WORK ITEM:
Output the complete listing. Match it exactly.

EXTRACTED INFORMATION:
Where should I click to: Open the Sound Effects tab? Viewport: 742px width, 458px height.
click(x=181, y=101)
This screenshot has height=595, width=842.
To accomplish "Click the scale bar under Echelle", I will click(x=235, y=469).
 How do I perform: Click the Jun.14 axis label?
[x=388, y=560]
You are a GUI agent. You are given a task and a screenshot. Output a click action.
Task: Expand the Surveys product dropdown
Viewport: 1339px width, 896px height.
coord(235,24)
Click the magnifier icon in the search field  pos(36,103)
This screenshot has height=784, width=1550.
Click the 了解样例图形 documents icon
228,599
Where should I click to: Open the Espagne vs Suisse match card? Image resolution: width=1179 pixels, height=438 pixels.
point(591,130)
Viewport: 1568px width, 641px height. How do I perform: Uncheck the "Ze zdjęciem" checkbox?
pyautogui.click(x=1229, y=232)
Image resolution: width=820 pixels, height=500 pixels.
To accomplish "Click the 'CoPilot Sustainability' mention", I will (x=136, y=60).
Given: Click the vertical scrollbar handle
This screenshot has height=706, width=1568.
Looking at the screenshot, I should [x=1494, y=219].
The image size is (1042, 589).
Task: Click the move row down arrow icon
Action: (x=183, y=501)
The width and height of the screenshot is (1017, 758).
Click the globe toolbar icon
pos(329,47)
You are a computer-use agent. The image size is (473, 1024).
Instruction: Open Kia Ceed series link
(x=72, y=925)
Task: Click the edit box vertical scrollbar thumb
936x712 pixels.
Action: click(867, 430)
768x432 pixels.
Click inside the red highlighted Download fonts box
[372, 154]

WRITTEN RESPONSE:
Where should I click to: Open the Sound Effects tab? Viewport: 742px width, 458px height.
click(x=181, y=101)
This screenshot has height=595, width=842.
To accomplish "Click the scale bar under Echelle", I will click(x=235, y=469).
 How do I perform: Click the Jun.14 axis label?
[x=388, y=560]
You are a GUI agent. You are given a task and a screenshot. Output a click action.
Task: Expand the Surveys product dropdown
Viewport: 1339px width, 896px height.
coord(235,24)
Click the magnifier icon in the search field  pos(36,103)
This screenshot has height=784, width=1550.
Click the 了解样例图形 documents icon
228,599
Where should I click to: Open the Espagne vs Suisse match card? Image resolution: width=1179 pixels, height=438 pixels.
point(591,130)
Viewport: 1568px width, 641px height. How do I perform: Uncheck the "Ze zdjęciem" checkbox?
pyautogui.click(x=1229, y=232)
Image resolution: width=820 pixels, height=500 pixels.
To accomplish "Click the 'CoPilot Sustainability' mention", I will (x=136, y=60).
Given: Click the vertical scrollbar handle
This screenshot has height=706, width=1568.
Looking at the screenshot, I should [x=1494, y=219].
The image size is (1042, 589).
Task: Click the move row down arrow icon
Action: (x=183, y=501)
The width and height of the screenshot is (1017, 758).
Click the globe toolbar icon
pos(329,47)
You are a computer-use agent. The image size is (473, 1024).
Instruction: Open Kia Ceed series link
(x=72, y=925)
Task: Click the edit box vertical scrollbar thumb
936x712 pixels.
Action: click(867, 430)
768x432 pixels.
Click inside the red highlighted Download fonts box
[372, 154]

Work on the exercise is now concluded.